__WHAT IS EXPECTED__. Every line in the records below with the string "button" needs to be copied out.

+ + + + +

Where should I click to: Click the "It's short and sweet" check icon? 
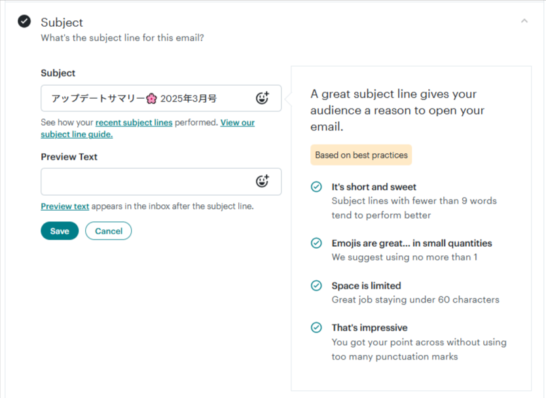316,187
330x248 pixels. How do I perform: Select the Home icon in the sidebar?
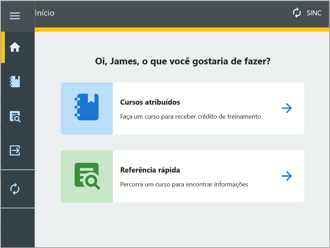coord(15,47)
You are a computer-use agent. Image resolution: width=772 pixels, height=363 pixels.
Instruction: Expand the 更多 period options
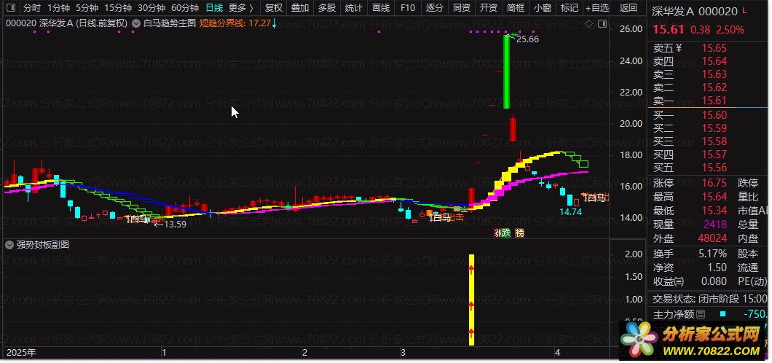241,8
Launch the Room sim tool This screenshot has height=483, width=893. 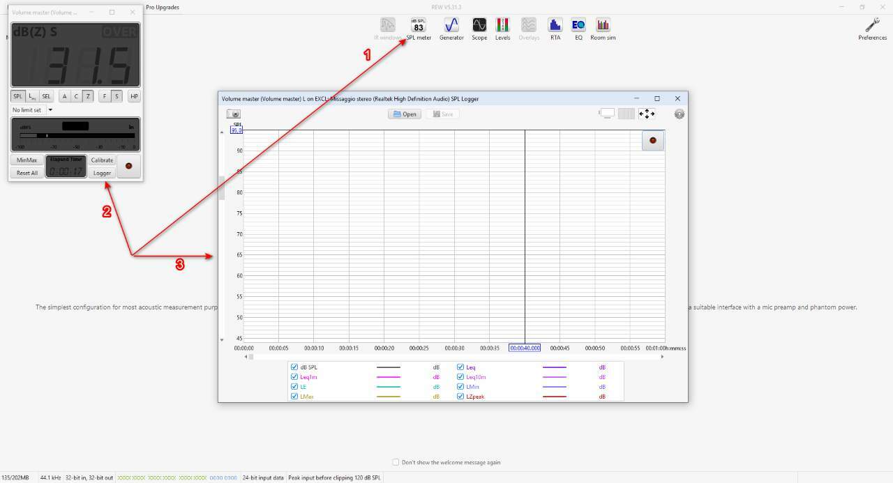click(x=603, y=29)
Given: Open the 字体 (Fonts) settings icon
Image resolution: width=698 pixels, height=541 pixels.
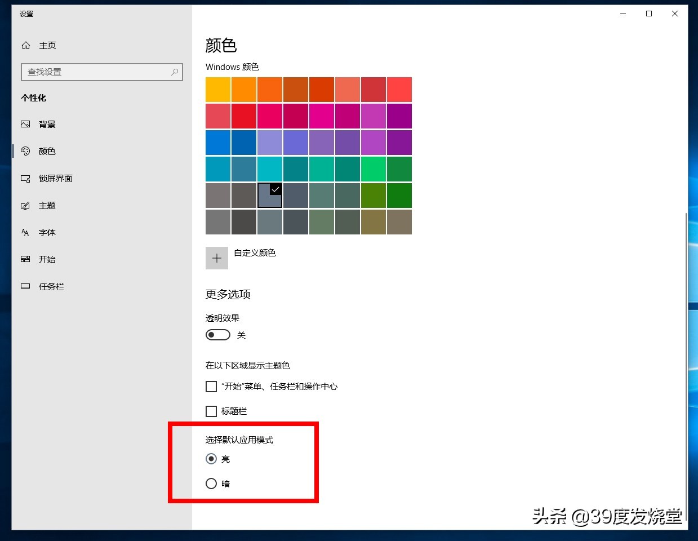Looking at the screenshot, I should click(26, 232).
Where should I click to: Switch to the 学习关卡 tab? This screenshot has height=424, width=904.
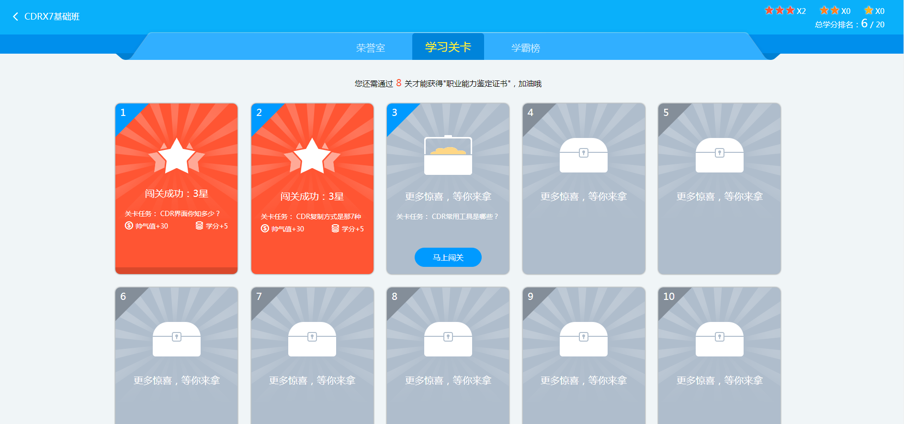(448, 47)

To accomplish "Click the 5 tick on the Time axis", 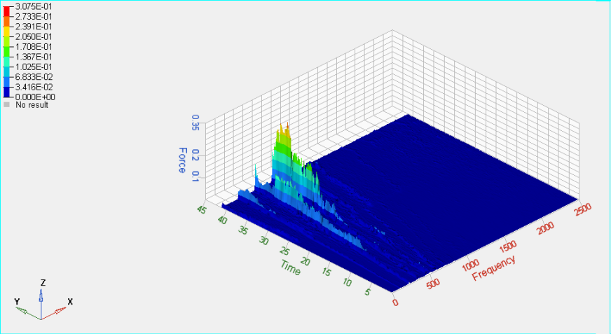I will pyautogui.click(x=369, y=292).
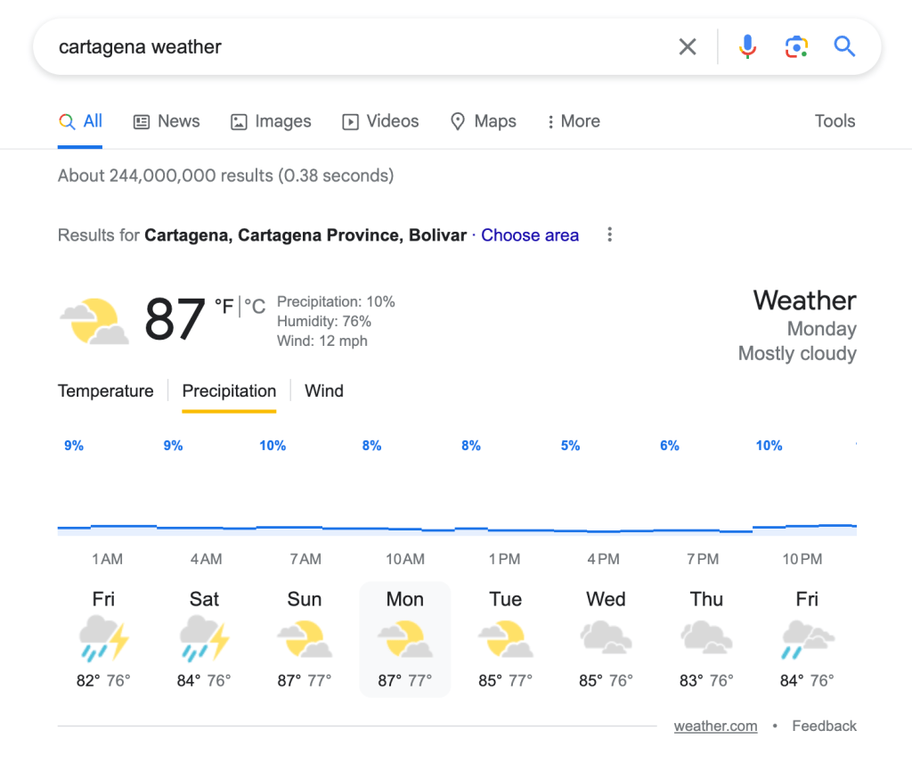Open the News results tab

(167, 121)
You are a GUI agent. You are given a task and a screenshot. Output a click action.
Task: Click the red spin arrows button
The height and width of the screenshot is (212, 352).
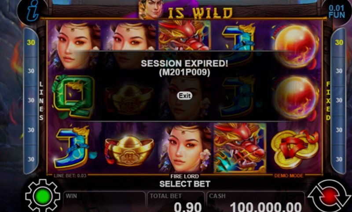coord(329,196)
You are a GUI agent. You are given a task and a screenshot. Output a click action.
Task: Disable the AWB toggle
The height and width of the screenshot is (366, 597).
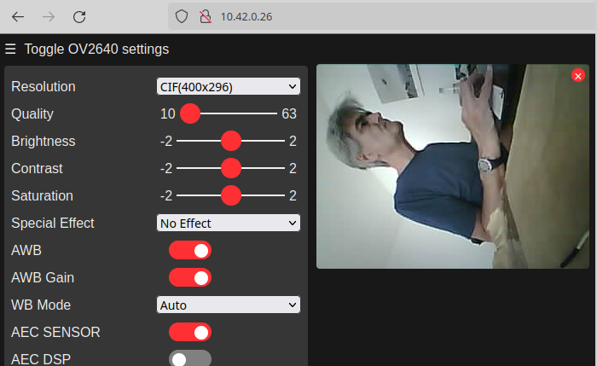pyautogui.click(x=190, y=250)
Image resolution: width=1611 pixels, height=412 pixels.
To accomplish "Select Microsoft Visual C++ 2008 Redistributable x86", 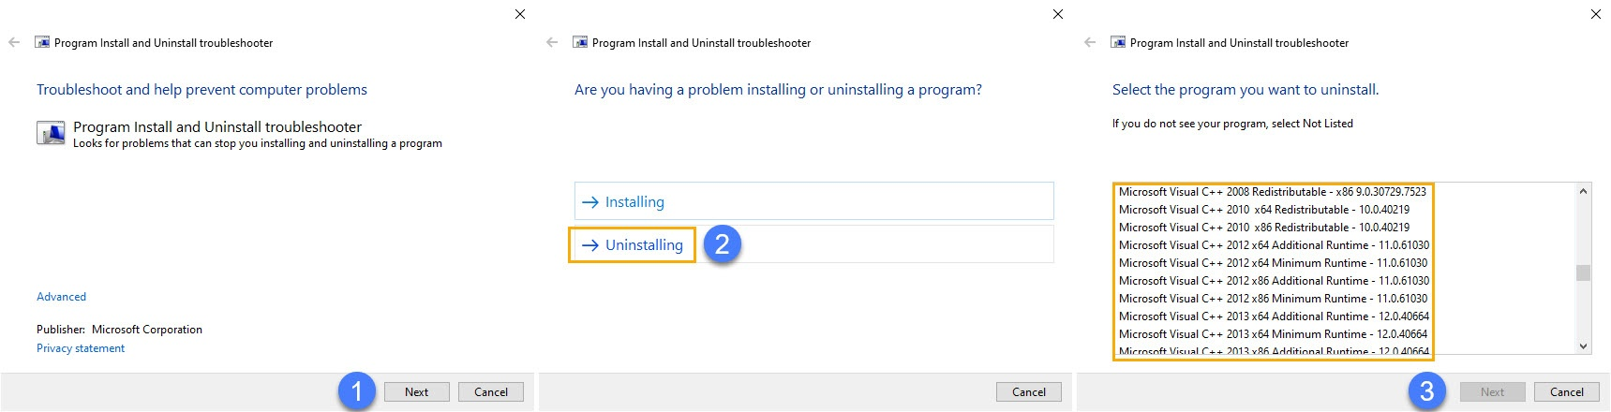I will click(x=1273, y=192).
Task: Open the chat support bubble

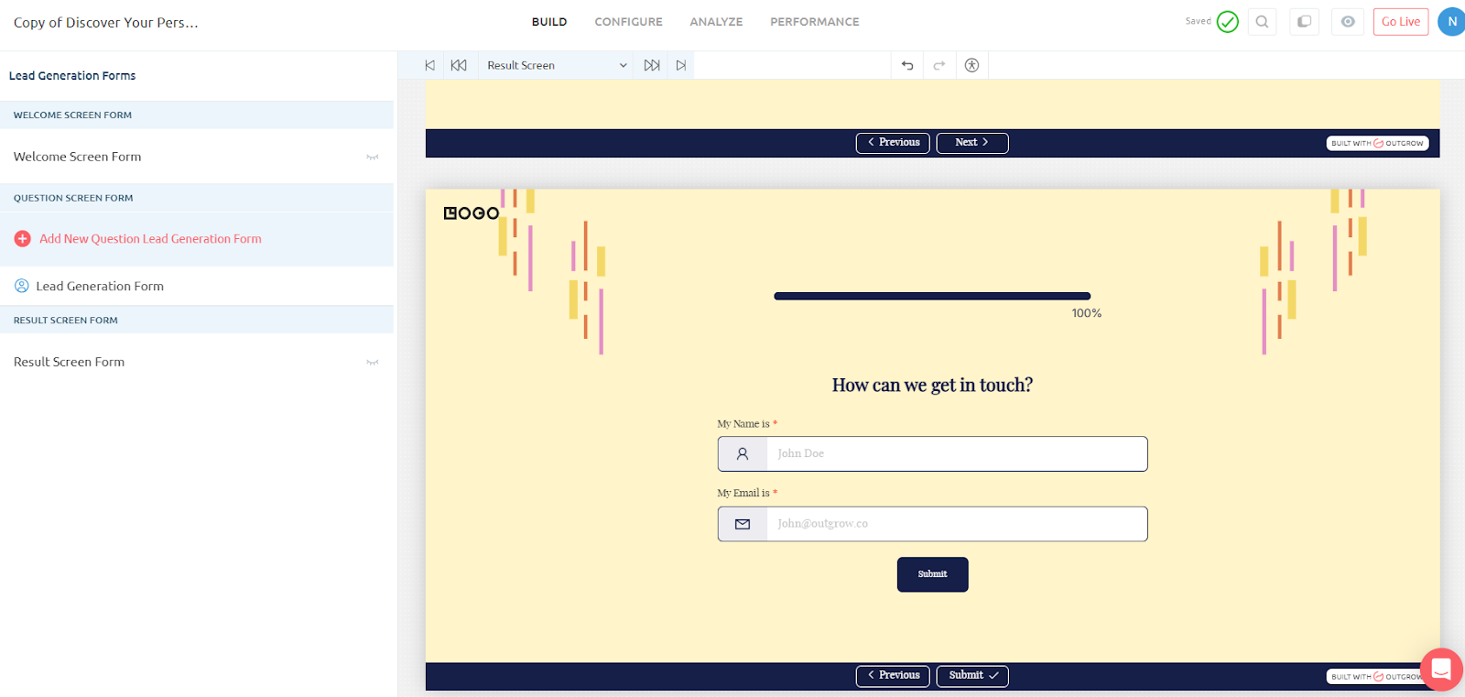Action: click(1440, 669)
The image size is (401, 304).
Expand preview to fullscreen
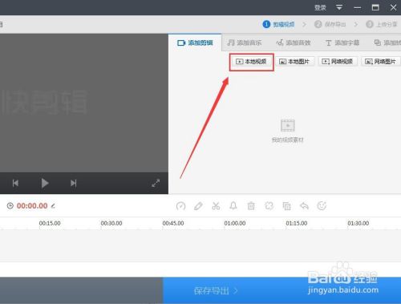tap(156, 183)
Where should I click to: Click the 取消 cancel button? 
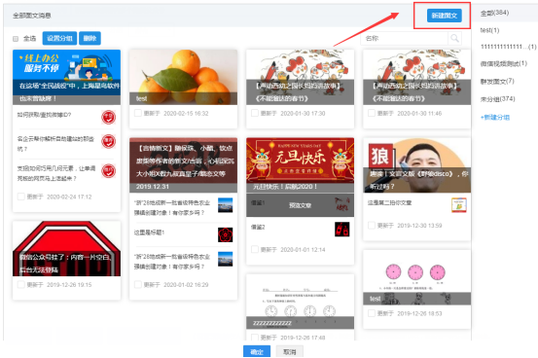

+ + + + +

__RESPONSE TO THE EXERCISE__.
Task: Click the red spin arrows button
Where should I click to: Click the 取消 cancel button? 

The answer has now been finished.